## Preliminary verification of the Attention Shift dataset

This script is designed to check specific relationships in the events files.
The checks are very specific to the dataset. The script assumes that the data
is in BIDS format and that each BIDS events file of the form `_events.tsv`
has a corresponding events file with suffix `_events_temp.tsv` that was previously
dumped from the `EEG.set` files.

In order to compare the events coming from the BIDS events files and those
from the EEG.set files, the script creates dictionaries of `key` to full path
for each type of file.  The `key` is of the form `sub-xxx_run-y` which
uniquely specify each event file in the dataset. If a dataset contains
multiple sessions for each subject, the `key` should include additional
parts of the file name to uniquely specify each subject.

The following verifications are performed:
### Verification of relationships:

These relationships are checked for each event file:
1. EEG `cond_code` == BIDS `trial_type`
2. EEG `type` == BIDS `value`

In [None]:
bids_root_path = 'G:/AttentionShift/AttentionShiftExperiments'
bids_skip = ['onset', 'duration', 'sample', 'stim_file', 'HED']
eeg_skip = ['latency', 'urevent', 'usertags', 'sample_offset']

In [None]:
from hed.tools.io_utils import get_file_list, make_file_dict

# Construct the dictionary for BIDS events files
files_bids = get_file_list(bids_root_path, extensions=[".tsv"], name_suffix="_events")
files_eeg = get_file_list(bids_root_path, extensions=[".tsv"], name_suffix="_events_temp")
dict_bids = make_file_dict(files_bids)
files_eeg = get_file_list(bids_root_path, extensions=[".tsv"], name_suffix="_events_temp")


In [None]:
print("Checking cond_code == trial_type and type == value")
for key, file_eeg in eeg_file_dict.items():
    # Get the column dictionaries for corresponding files
    eeg_dict = eeg_dicts[key]
    bids_dict = bids_dicts[key]
    eeg_type_dict = eeg_dict.categorical_info['type']
    eeg_cond_dict = eeg_dict.categorical_info['cond_code']
    bids_value_dict = bids_dict.categorical_info['value']
    bids_trial_type_dict = bids_dict.categorical_info['trial_type']

    # Check number of values match for cond_code == trial_type
    for key1, count_eeg in eeg_cond_dict.items():
        count_orig = bids_trial_type_dict[key1]
        if count_eeg != count_orig:
            print(f"EEG key {key} cond_code {count_eeg} != orig trial_type {count_orig}")

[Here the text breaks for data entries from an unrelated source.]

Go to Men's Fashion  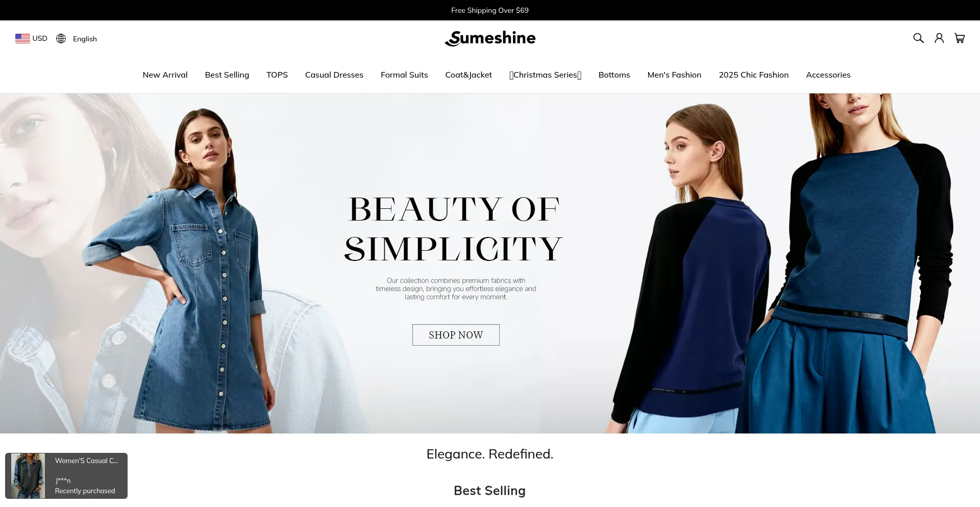(x=674, y=75)
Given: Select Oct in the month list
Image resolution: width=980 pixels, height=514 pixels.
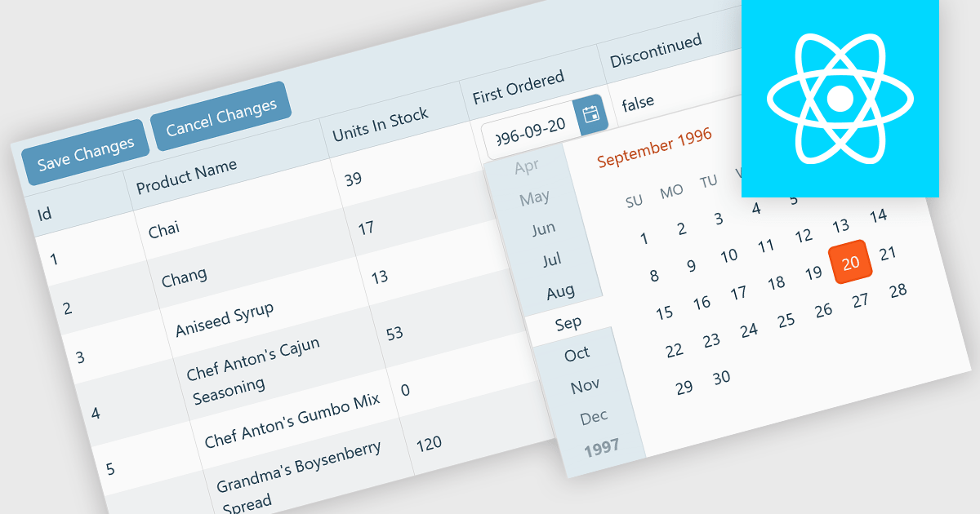Looking at the screenshot, I should (x=577, y=353).
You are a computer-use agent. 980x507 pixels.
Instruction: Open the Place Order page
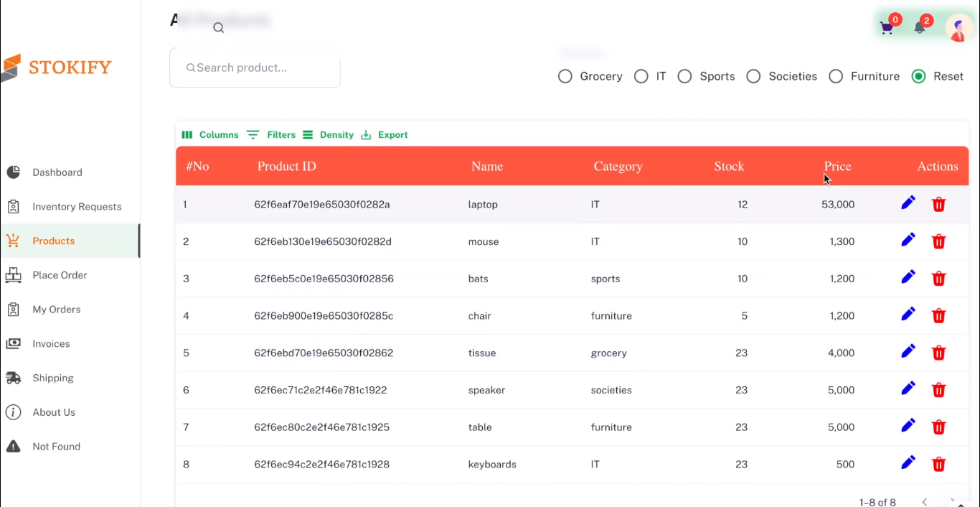click(x=60, y=275)
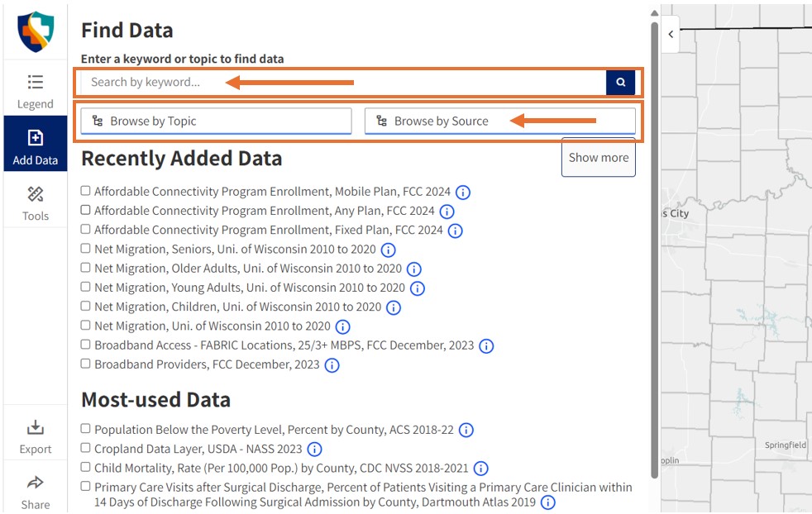View info for Cropland Data Layer dataset
The image size is (812, 514).
[314, 450]
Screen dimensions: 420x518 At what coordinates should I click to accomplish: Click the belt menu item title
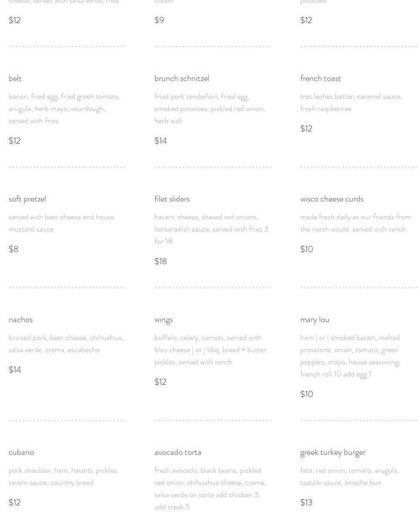pyautogui.click(x=15, y=78)
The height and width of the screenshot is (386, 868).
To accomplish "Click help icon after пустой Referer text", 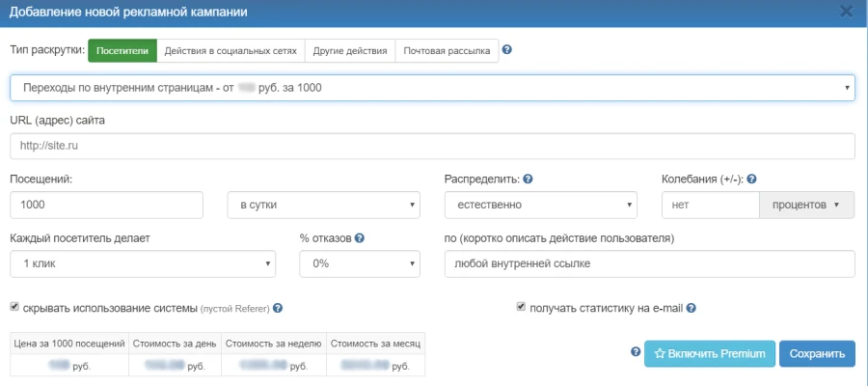I will coord(277,308).
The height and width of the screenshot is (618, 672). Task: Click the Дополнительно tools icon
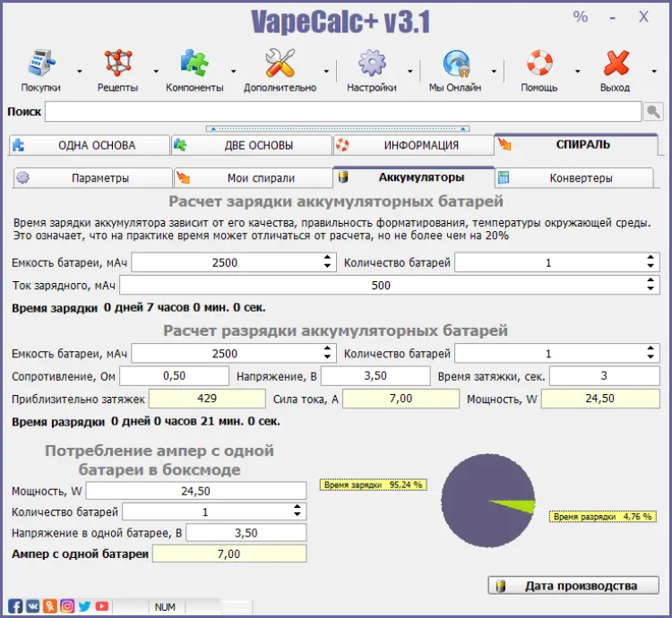280,65
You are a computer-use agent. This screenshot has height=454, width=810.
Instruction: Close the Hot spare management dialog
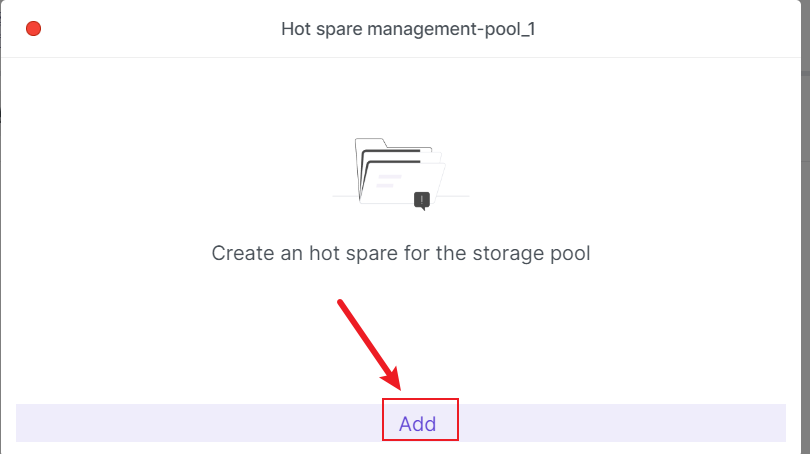(33, 28)
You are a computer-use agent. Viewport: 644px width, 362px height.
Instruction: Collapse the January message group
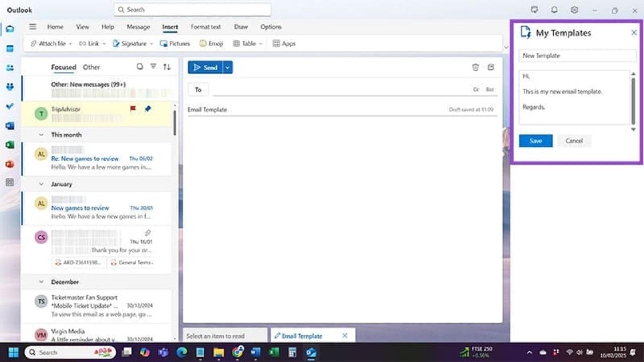pos(41,184)
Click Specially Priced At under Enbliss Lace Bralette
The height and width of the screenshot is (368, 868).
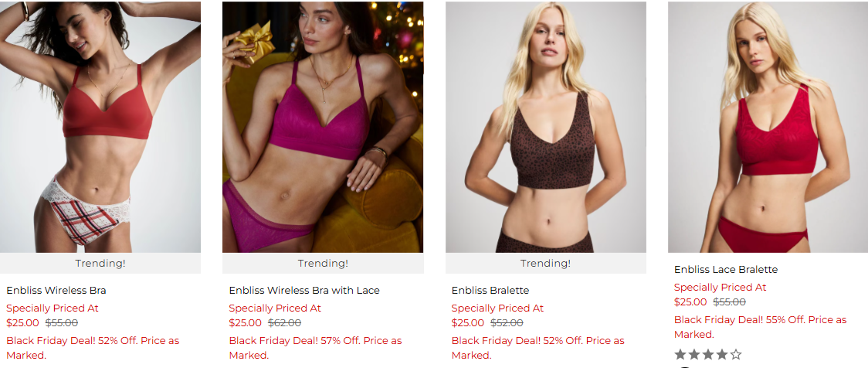tap(721, 287)
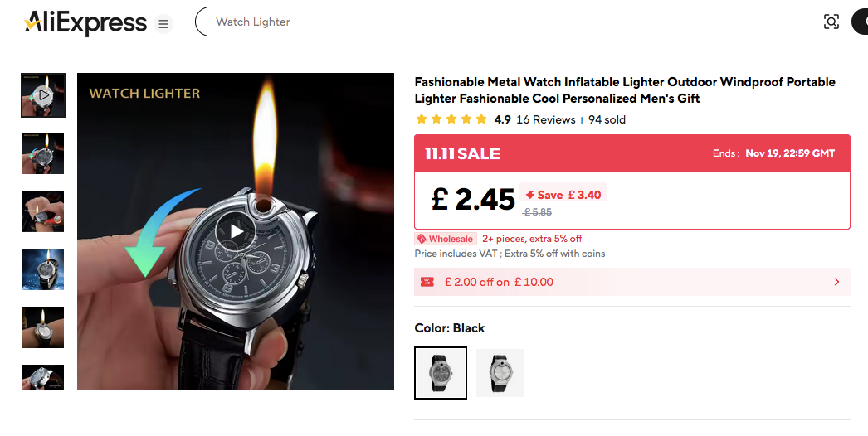The image size is (868, 436).
Task: Click the 11.11 SALE banner
Action: pyautogui.click(x=463, y=153)
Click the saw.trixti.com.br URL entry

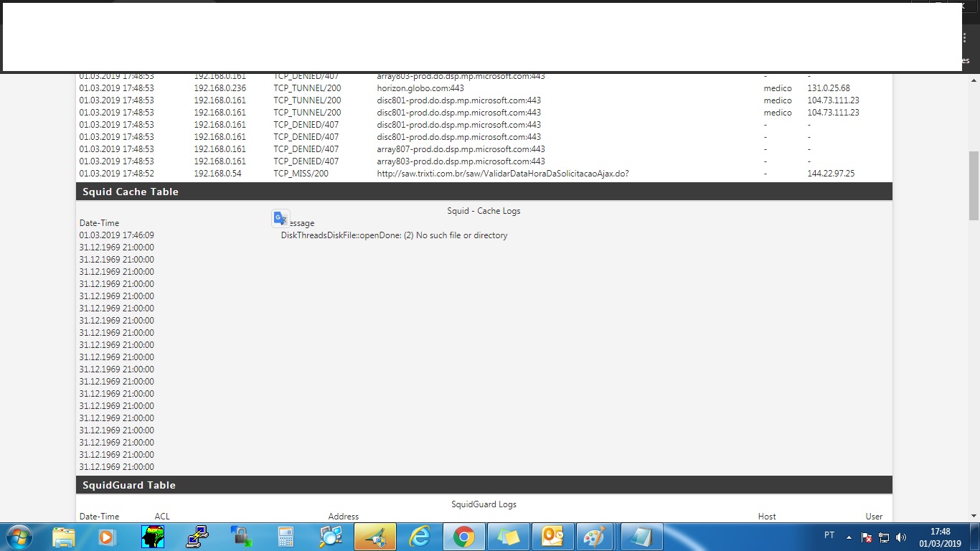502,174
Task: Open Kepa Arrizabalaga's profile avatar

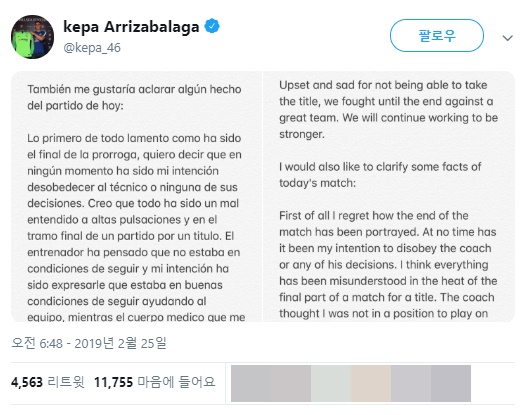Action: [x=33, y=37]
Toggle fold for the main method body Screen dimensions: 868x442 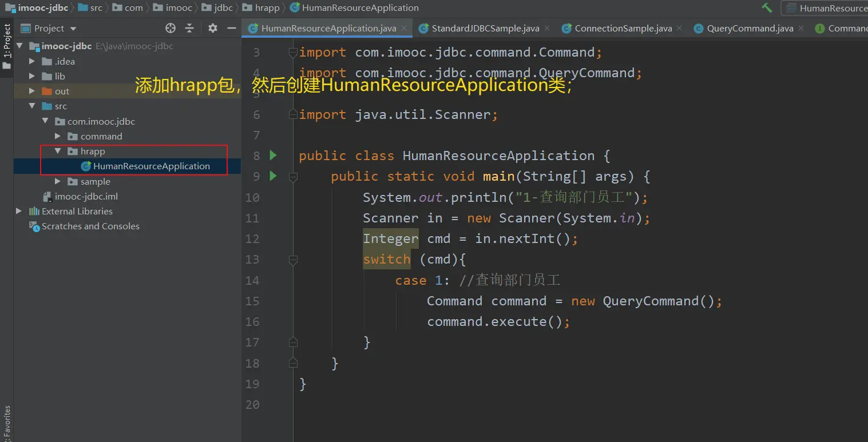[293, 177]
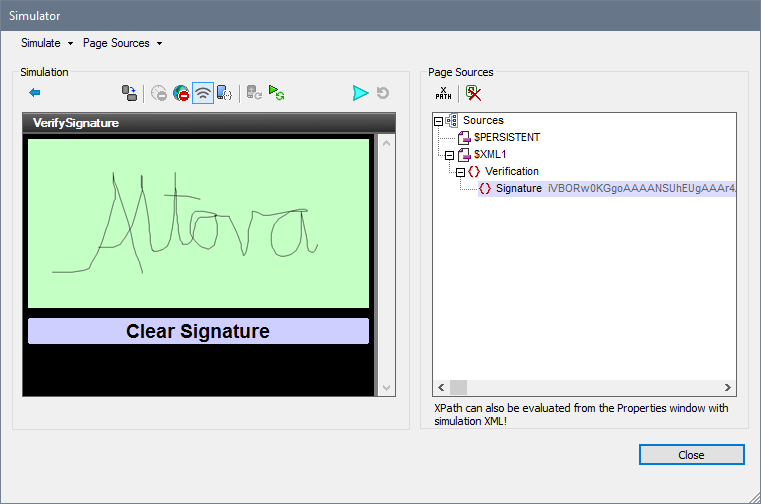Click the mobile phone connection icon
Screen dimensions: 761x504
click(x=225, y=93)
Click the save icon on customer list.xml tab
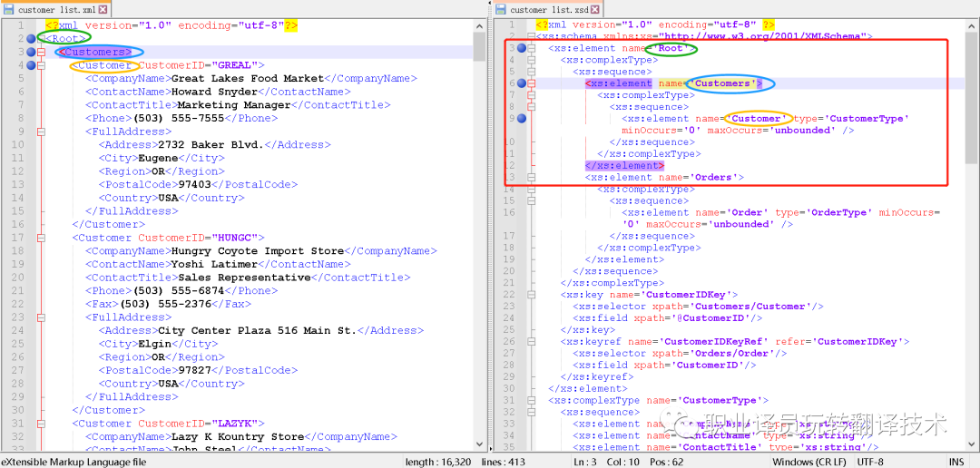 tap(8, 10)
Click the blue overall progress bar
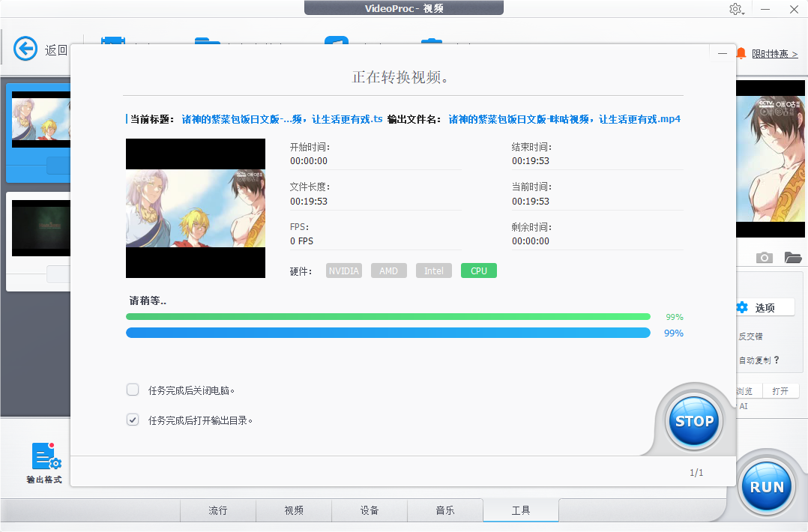Viewport: 808px width, 532px height. click(x=388, y=333)

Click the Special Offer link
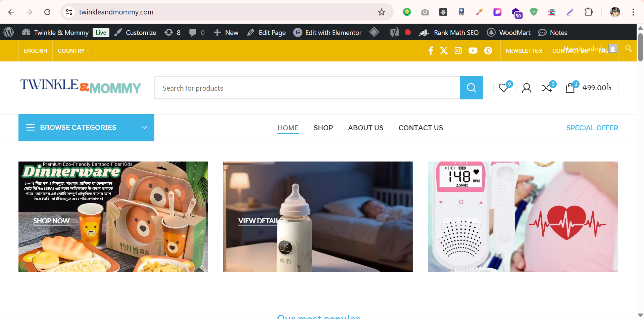(592, 128)
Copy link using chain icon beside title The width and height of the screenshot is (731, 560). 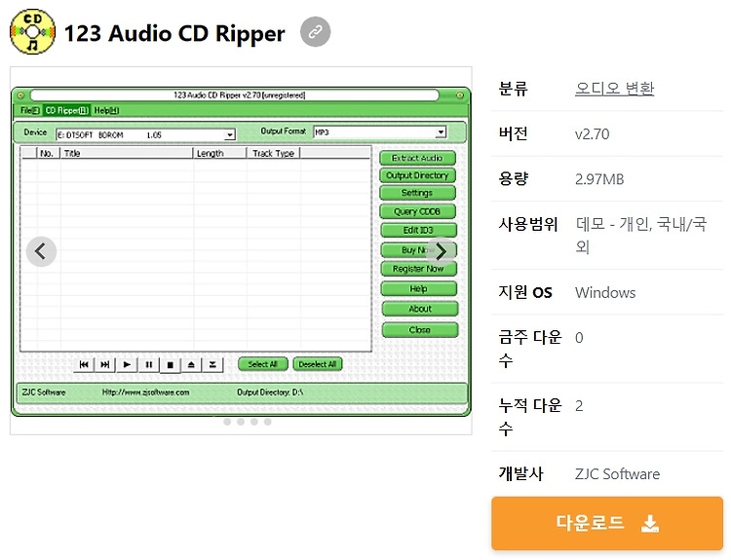click(x=315, y=32)
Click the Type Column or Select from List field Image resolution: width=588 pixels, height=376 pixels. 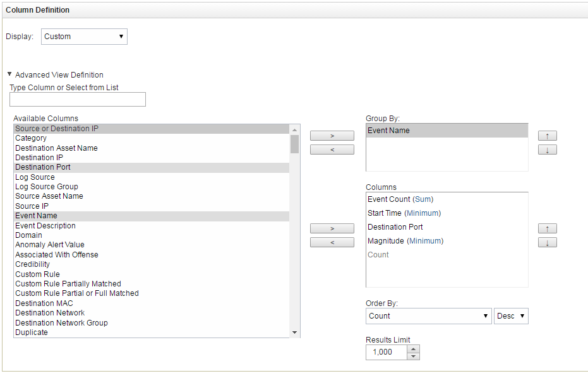point(77,99)
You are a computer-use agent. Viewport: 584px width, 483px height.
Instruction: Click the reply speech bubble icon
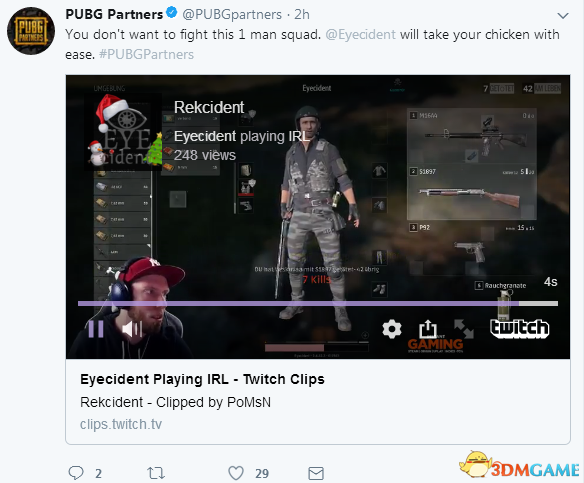76,473
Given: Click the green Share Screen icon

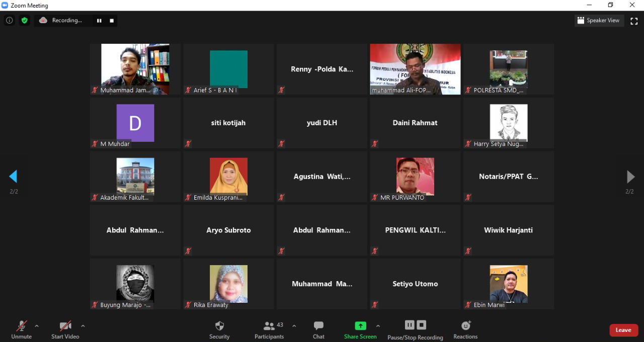Looking at the screenshot, I should tap(360, 326).
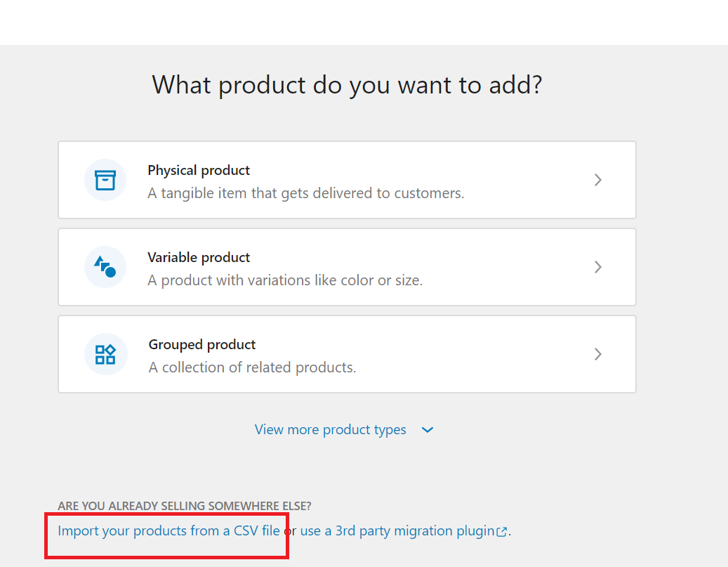The width and height of the screenshot is (728, 567).
Task: Click the Variable product shapes icon
Action: point(105,267)
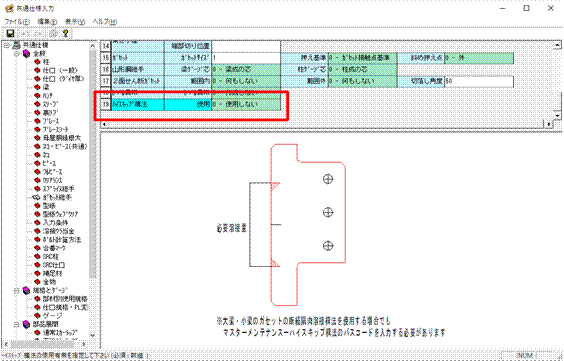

    # Check number of values match for cond_code == trial_type
    for key1, count_eeg in eeg_type_dict.items():
        count_orig = bids_value_dict[key1]
        if count_eeg != count_orig:
            print(f"EEG key {key} type {count_eeg} != orig value {count_orig}")


### Check EEG relationships

1. EEG  `cond_code` + `event_code` == EEG `type` unless `cond_code` == 0 or
`event_code` == 202
2. EEG `event_code` == 255

In [None]:
# for key, file in eeg_file_dict.items():
#     df_eeg = get_new_dataframe(file)
#     df_eeg.drop(['sample_offset', 'latency', 'urevent', 'usertags'], axis=1, inplace=True)
#     df_eeg['new_col'] = df_eeg['cond_code'].map(str) + df_eeg['event_code'].map(str)
#     code_255_col = df_eeg['event_code'].map(str) == '255'
#     trial_col = df_eeg['cond_code'].map(str) != '0'
#     pause_col = df_eeg['event_code'].map(str) != '202'
#     type_col = df_eeg['type'].map(str) != '202'
#     comp_col = df_eeg['new_col'].map(str) != df_eeg["type"].map(str)
#     x = comp_col & trial_col & pause_col
#     y = (type_col & ~pause_col) | (~type_col & pause_col)
#     print(f"{key}: has {sum(x)} event_code and {sum(y)} 202 type disagreements :")
#     for index, value in x.iteritems():
#         if value:
#             row = df_eeg.loc[index]
#             print(f"Key {key} index {index}: event_code:{row['event_code']} type:{row['type']} cond_code:{row['cond_code']}")
#
#     for index, value in y.iteritems():
#         if value:
#             row = df_eeg.loc[index]
#             print(f"Key {key} index {index}: event_code:{row['event_code']} type:{row['type']}")
#
#     for index, value in code_255_col.iteritems():
#         if value:
#             row = df_eeg.loc[index]
#             print(f"Key {key} index {index}: event_code:{row['event_code']} type:{row['type']}")
#